Garret Christensen–BITSS Project Scientist
BITSS participated in a pair of conferences/workshops recently that we should probably tell you about. First, BITSS was part of a research transparency conference in Washington DC put together by the Laura and John Arnold Foundation. Many of the presentations from the conference can be found here. The idea was to bring together academics, researchers on federal contracts, and federal government research sponsors and policy makers. Just a few things that were new to me or which stuck out were:
- BITSS partner Innovations for Poverty Action is now offering a code check for its affiliates. That is, PIs working on IPA projects can get an RA to run your code and see if it actually reproduces the numbers and tables you’re putting in your paper. E-mail Stephanie Wykstra at email@example.com. (This is in addition to IPA’s data repository, and their data publication guidelines.) This isn’t open to anyone, but it’s a step in the right direction; it would be great to see journals or some other organization adopting this on a larger scale.
- Brett Hemenway of the University of Pennsylvania spoke on secure multiparty computation (MPC). Basically, this is using public, proven, sometimes open-source encryption algorithms to share the results of analysis without sharing the underlying data. So I could have some data that I want to merge with sensitive or restricted-access data, and I could merge and run the regression, and only see the results, without being able to see the sensitive personal identifying information.
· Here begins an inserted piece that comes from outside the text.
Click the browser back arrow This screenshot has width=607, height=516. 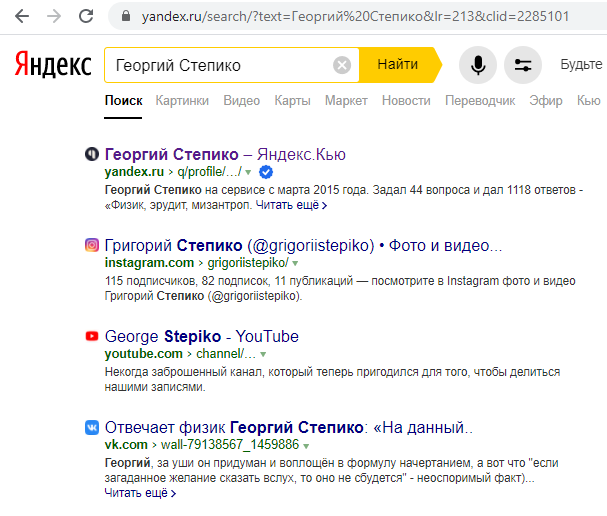pos(22,16)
- George Alter of ICPSR gave a nice presentation on the ways to protect confidential data, and he discussed a simple catalog of the options. Safe data, safe places, safe people, and safe outputs. That is, modifying the data to reduce the identification risk, physical isolation or secure technologies, data use agreements and training, and review of results before release to researchers.
I also gave a presentation at UC Riverside’s Graduate Quantitative Methods Program on software tools for reproducibility. Specifically, version control with GitHub, reproducible workflow with R Markdown and Knitr, data sharing with Harvard’s Dataverse, and linking all these parts together plus pre-registering your analysis with the Open Science Framework. The video may be posted under the Resources tab on their page in the future, but you can find my slides here.